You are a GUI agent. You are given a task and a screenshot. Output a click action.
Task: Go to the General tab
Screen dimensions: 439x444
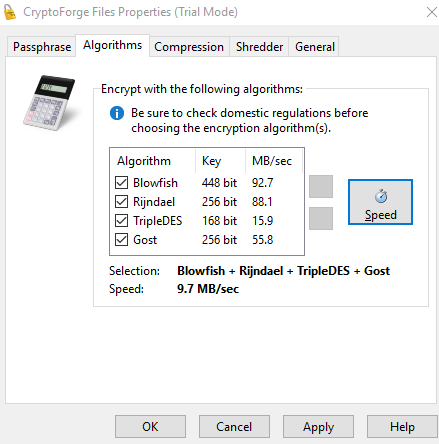[x=315, y=47]
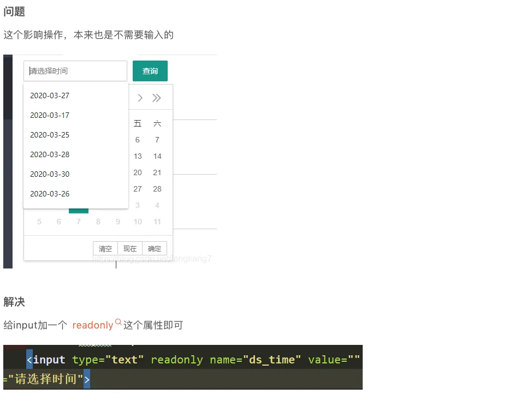Select date 13 in the calendar grid
Image resolution: width=532 pixels, height=394 pixels.
pos(137,156)

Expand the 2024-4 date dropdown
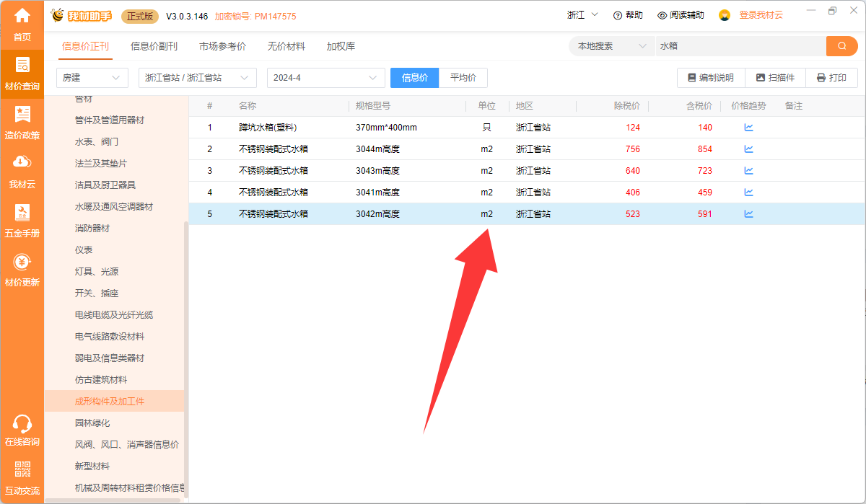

Work to be completed
Starting at the line that contains "Screen dimensions: 439x444", restate each line verbatim through the final line of the listing, skipping all pictures.

Solution for this exercise
Screen dimensions: 439x444
[x=315, y=47]
Select date 13 in the calendar grid
Image resolution: width=532 pixels, height=394 pixels.
pos(137,156)

Expand the 2024-4 date dropdown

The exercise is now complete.